- **SOURCE DOCUMENT**

+++++

Public College, Nigeria

Federal College of Horticultural Technology is a government-owned tertiary institution of learning located at Dadin Kowa, Yamaltu Deba local government area of Gombe State, Nigeria.

The college is a research institution under the Agricultural Research Council of Nigeria with the mandate to train and improve manpower in Horticultural and Landscaping Technology.

== Background ==
The college with approval from National Board for Technical Education, is a National Diploma and Higher National Diploma awarding institution and had graduated over 1,354 students.

On 19 April 2002, the administration of President Chief Olusegun Obasanjo approved its establishment becoming the first of its kind in sub-Saharan Africa.

As at 2017, the institution with funding from the Ministry of Agriculture and Rural Development trained 1500 youths drawn from the 36 States of the federation in the area of agriculture and plant production. As of 2016/2017, the college matriculated 603 students.

=== Bill for Conversion ===
A House of Representative member, Hon. Abubakar Yunus Ahmad Ustaz, submitted a bill to the 8th Assembly for the establishment of a Federal University of Agriculture, Dadin Kowa. However, the bill suffered set back in the Senate.

In 2019, after the 9th Assembly was constituted the bill was reintroduced to the house through the House Committee of Whole and adopted by February 2020. And subsequent transmission to Senate for concurrent legislature on the bill.

The bill survived the first reading in the Senate in June, 2021 and consequently second reading on the Senate Order Paper on 15 December 2021 and third reading before passage on 9 February 2022. The bill if assent to by the administration of President Muhammadu Buhari the institution will be converted from college to Federal University of Agriculture, Dadin Kowa.

+++++

- **Word and element location data**
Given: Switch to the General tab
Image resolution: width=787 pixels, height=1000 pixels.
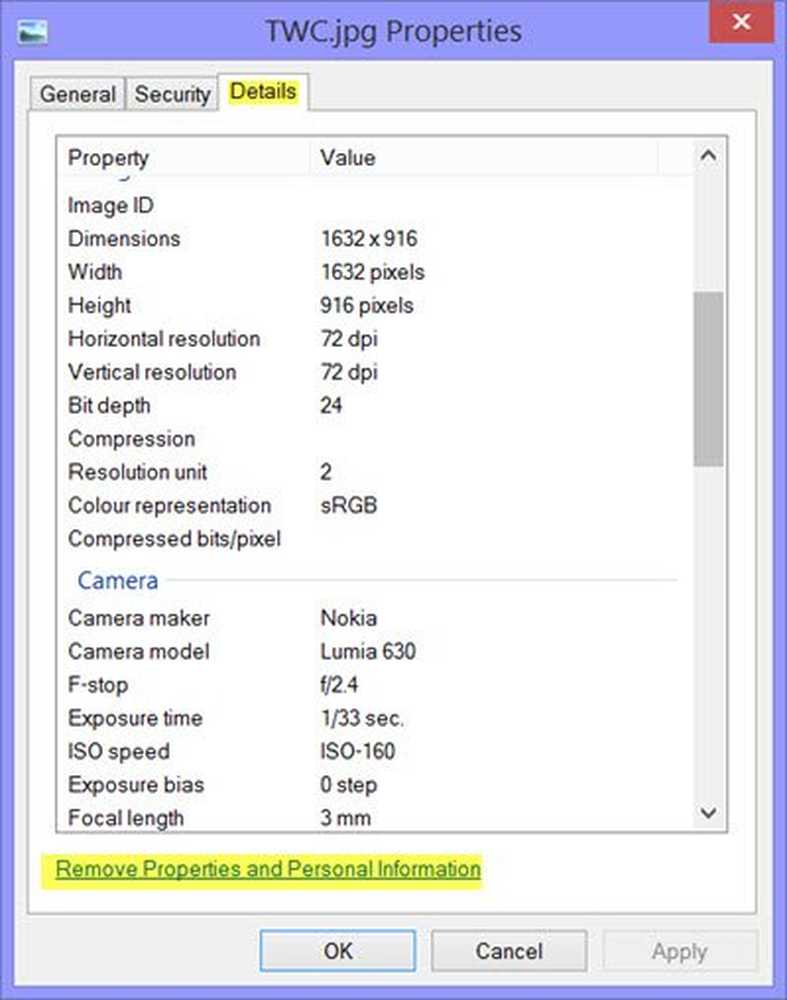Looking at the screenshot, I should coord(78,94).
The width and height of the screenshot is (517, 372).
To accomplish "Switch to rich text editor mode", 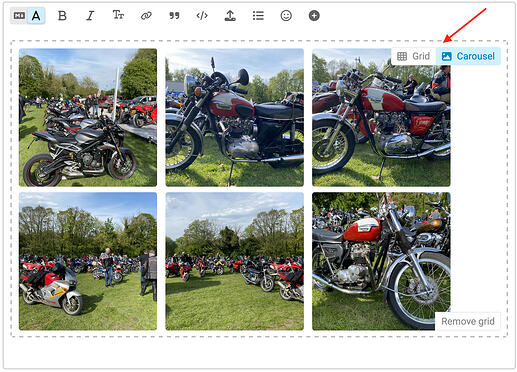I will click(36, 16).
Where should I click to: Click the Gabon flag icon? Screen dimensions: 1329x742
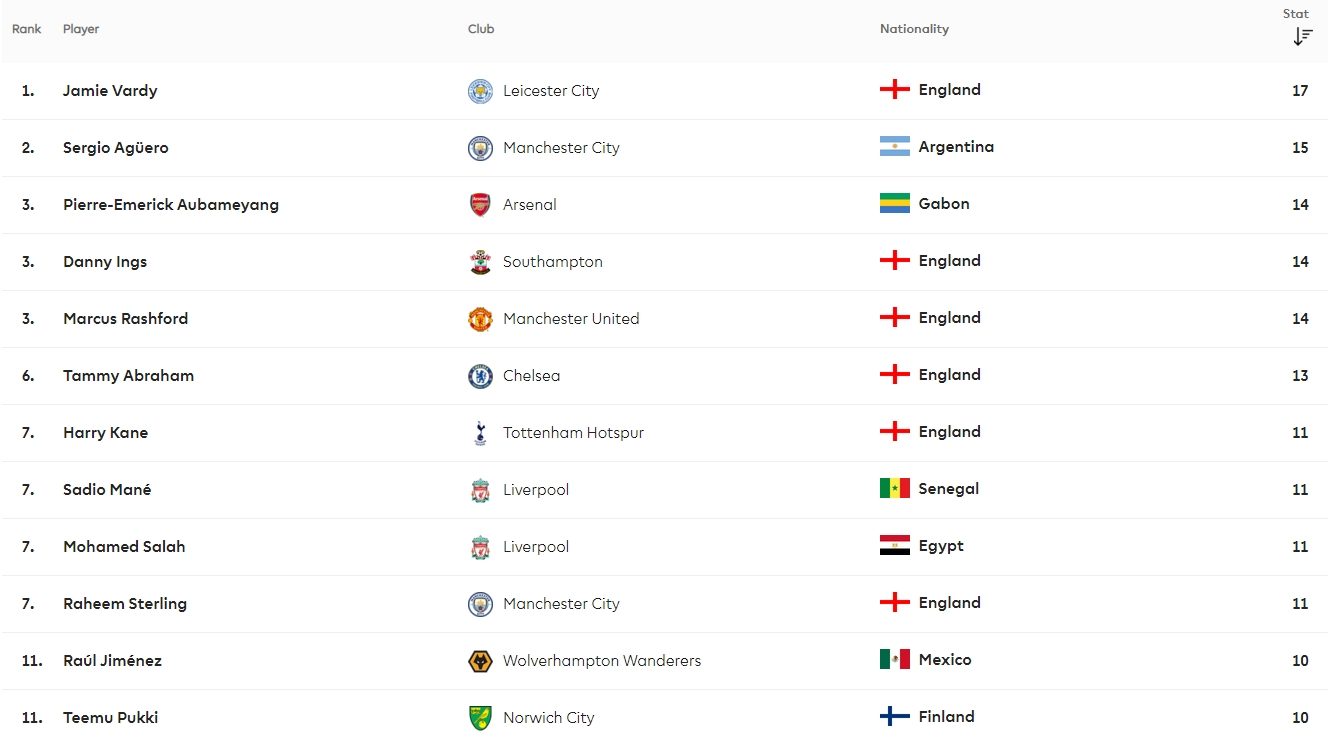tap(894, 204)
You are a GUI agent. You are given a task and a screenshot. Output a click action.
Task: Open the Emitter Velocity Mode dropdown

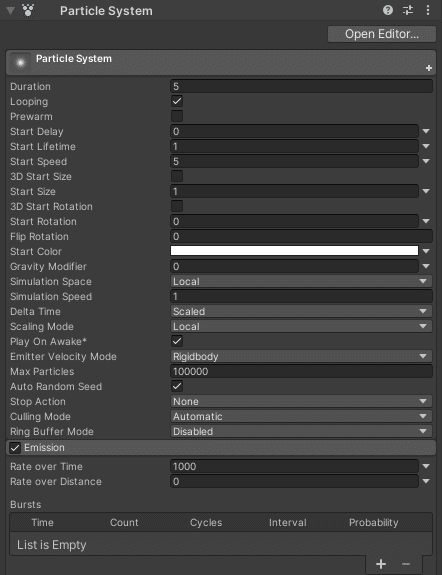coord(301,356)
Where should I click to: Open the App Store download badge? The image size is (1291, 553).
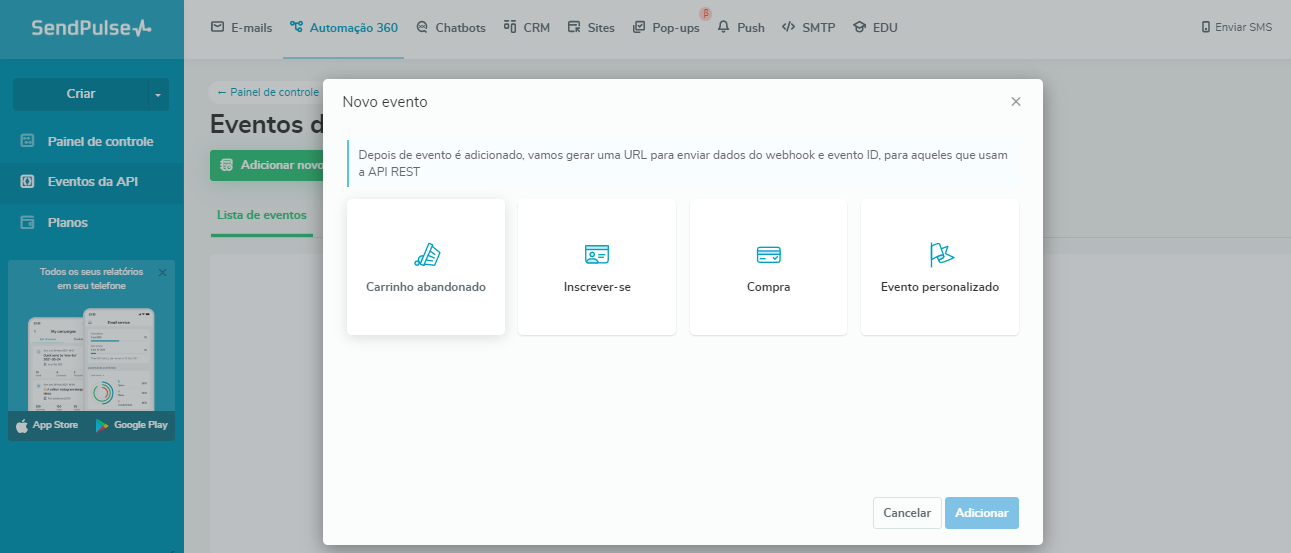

+++++

- **PROMPT 1**
In the passage about the horticulture college, on what date did the Obasanjo administration approve the college's establishment?
- **PROMPT 2**
Decide whether each statement agrees with the passage about the horticulture college. Give yes or no and quote the words that decide it.
(a) The college is a research institution under the Agricultural Research Council of Nigeria.
(b) The bill passed its third reading in the Senate in June 2021.
(c) The college matriculated 1500 students in 2016/2017.
- **PROMPT 3**
Write out the part of the passage about the horticulture college that opens with the words containing "Federal College of" and closes with "over 1,354 students.".

- **COMPLETE OUTPUT 1**
19 April 2002.

- **COMPLETE OUTPUT 2**
(a) Yes: "The college is a research institution under the Agricultural Research Council of Nigeria"
(b) No: "third reading before passage on 9 February 2022"
(c) No: "As of 2016/2017, the college matriculated 603 students."

- **COMPLETE OUTPUT 3**
Federal College of Horticultural Technology is a government-owned tertiary institution of learning located at Dadin Kowa, Yamaltu Deba local government area of Gombe State, Nigeria.

The college is a research institution under the Agricultural Research Council of Nigeria with the mandate to train and improve manpower in Horticultural and Landscaping Technology.

== Background ==
The college with approval from National Board for Technical Education, is a National Diploma and Higher National Diploma awarding institution and had graduated over 1,354 students.